Import python libraries

In [None]:
import pandas as pd
import numpy as np
import matplotlib.pyplot as plt
from jupyterthemes import jtplot
import seaborn as sns
jtplot.style(theme= 'monokai', context= 'notebook', ticks= True, grid= False)

Read the dataset

In [None]:
df = pd.read_csv('sentiment_tweets3.csv')

Get the info and description about the DataFrame

In [None]:
df.info()

In [None]:
df.describe()

Dropping the Column "Index"

In [None]:
df = df.drop(['Index'], axis=1)

Get the updated info about the Data Frame

In [None]:
df.info()

Plot based on label (depression result) vs No. of samples

In [None]:
df.hist(bins=15, figsize=(10,5), color ='b')

Create a new column with name "length"

In [None]:
df['length'] = df['message to examine'].apply(len)

Get updated description of Data Frame

In [None]:
df.describe()

Display a histogram plot of column "length"

In [None]:
df['length'].plot(bins = 10, kind='hist')

Differentiate the data into classes using the labels

In [None]:
positive = df[df['label (depression result)']==0]
negative = df[df['label (depression result)']==1]

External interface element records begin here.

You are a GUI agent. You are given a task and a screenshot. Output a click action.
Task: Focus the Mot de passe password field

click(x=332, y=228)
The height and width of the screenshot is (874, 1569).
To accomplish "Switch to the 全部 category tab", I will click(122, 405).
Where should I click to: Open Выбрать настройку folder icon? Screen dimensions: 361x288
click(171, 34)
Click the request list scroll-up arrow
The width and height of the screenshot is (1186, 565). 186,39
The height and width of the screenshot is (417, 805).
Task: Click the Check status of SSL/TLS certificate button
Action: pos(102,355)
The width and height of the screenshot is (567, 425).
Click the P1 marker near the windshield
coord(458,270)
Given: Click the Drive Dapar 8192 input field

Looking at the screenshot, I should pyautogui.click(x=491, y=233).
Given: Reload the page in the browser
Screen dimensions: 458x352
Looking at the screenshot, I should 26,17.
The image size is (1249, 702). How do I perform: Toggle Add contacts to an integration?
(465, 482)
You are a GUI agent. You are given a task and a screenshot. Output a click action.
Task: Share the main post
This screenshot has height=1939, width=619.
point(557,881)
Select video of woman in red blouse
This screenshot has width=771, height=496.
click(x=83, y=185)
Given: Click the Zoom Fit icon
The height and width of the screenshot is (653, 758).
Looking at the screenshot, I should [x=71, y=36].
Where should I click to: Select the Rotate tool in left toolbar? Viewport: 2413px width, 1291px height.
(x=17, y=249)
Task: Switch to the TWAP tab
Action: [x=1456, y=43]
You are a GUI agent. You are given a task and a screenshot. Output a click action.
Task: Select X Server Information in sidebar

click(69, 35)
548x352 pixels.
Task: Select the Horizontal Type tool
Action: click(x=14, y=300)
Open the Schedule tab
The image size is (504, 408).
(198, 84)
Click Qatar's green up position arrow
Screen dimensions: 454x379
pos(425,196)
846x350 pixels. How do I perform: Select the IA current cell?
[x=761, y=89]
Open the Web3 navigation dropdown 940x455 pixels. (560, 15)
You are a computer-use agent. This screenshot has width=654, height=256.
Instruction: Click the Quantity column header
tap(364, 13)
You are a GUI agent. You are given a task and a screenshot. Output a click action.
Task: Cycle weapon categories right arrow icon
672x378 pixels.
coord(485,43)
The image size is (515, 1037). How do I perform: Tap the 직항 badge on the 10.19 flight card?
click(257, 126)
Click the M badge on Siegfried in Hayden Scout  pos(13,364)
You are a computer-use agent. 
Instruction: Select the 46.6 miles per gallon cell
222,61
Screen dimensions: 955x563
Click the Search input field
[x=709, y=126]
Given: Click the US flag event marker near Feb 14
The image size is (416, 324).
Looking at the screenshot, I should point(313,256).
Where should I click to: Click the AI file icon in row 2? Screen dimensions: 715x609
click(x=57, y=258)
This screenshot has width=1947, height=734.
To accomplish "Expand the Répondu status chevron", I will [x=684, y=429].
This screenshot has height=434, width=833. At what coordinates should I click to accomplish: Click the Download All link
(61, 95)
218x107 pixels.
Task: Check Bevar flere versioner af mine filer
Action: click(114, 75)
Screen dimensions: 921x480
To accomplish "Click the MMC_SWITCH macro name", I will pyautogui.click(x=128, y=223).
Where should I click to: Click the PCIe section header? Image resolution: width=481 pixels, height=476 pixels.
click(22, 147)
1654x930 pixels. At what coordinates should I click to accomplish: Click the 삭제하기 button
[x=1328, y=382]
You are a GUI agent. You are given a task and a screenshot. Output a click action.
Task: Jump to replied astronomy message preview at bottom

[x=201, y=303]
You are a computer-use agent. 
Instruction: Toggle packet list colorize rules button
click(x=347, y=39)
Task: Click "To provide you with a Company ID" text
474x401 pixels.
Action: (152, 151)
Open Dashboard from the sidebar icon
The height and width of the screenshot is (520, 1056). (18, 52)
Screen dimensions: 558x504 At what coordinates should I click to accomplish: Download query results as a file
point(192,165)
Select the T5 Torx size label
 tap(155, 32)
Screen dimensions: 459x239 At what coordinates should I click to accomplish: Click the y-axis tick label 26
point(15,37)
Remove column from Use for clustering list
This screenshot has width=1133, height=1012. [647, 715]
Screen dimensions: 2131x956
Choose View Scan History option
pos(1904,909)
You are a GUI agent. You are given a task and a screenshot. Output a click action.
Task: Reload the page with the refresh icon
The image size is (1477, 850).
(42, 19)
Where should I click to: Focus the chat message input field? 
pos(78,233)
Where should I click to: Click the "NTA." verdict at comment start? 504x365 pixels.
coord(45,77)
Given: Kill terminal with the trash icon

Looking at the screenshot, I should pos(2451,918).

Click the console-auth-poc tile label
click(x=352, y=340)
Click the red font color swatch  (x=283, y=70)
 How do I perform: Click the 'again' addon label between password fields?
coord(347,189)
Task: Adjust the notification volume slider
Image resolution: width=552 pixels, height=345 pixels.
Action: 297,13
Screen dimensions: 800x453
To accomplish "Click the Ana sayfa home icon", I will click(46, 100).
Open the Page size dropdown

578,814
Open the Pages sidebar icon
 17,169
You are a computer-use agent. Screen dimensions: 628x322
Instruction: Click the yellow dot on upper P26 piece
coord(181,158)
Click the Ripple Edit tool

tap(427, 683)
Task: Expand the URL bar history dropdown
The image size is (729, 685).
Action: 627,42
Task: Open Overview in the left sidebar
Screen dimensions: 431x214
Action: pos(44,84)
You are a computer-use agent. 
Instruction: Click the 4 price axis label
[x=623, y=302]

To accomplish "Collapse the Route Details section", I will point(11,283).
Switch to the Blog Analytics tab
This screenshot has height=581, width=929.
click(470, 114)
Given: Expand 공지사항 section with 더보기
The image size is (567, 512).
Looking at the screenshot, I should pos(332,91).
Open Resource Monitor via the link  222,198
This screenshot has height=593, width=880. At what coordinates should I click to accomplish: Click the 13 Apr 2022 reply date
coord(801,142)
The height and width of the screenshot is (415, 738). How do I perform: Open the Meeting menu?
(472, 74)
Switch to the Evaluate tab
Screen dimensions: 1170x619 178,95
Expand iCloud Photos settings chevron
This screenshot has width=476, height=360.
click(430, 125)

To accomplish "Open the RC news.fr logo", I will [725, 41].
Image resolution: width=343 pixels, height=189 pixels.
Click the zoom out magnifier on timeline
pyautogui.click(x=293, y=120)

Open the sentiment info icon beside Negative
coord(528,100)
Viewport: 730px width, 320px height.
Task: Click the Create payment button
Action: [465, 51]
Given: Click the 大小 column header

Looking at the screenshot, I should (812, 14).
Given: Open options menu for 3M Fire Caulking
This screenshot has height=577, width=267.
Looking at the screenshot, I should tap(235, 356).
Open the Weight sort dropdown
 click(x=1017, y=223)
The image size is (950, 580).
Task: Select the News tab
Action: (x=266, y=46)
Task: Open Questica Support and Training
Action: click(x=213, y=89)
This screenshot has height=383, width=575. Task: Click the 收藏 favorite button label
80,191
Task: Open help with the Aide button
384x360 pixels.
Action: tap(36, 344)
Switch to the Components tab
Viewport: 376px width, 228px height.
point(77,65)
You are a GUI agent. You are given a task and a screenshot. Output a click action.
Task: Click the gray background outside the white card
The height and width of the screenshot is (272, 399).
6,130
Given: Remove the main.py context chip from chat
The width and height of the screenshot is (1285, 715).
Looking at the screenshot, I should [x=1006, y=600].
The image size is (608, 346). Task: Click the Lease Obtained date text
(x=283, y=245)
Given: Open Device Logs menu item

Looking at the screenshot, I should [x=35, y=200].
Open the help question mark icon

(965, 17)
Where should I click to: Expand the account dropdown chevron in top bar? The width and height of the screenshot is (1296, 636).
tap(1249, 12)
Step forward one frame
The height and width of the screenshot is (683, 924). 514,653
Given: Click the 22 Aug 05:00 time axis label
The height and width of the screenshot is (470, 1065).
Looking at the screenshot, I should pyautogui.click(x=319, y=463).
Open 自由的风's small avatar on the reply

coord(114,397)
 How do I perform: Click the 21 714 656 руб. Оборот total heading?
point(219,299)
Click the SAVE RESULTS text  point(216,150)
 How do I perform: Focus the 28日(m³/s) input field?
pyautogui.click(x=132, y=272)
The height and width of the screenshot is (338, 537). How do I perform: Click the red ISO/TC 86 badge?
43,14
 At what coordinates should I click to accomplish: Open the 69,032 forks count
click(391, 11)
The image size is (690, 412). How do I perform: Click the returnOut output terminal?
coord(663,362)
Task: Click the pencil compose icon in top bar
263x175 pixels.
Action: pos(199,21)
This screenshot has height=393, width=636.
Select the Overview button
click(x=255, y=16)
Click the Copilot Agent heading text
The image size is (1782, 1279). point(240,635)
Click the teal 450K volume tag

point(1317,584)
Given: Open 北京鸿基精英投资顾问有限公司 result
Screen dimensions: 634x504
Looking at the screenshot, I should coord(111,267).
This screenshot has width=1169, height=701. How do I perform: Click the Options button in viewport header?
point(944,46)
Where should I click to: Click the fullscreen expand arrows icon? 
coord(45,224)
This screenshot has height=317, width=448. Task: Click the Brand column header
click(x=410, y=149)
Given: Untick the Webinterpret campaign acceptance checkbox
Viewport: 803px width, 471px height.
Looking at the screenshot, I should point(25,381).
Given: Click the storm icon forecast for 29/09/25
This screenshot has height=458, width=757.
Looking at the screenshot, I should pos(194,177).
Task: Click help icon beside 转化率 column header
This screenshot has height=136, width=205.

Combine all the messages to a single sentence

In [None]:
sentences = df['message to examine'].tolist()
sentence = " ".join(sentences)

Combine all the messages in each class as a single sentence

In [None]:
pos_sentences = positive['message to examine'].tolist()
pos_sentence = " ".join(pos_sentences)

neg_sentences = negative['message to examine'].tolist()
neg_sentence = " ".join(neg_sentences)

Install WordCloud

In [None]:
!pip install wordcloud

Display the wordcloud for the complete dataset

In [None]:
from wordcloud import WordCloud

plt.figure(figsize=(10,10))
plt.imshow(WordCloud().generate(sentence))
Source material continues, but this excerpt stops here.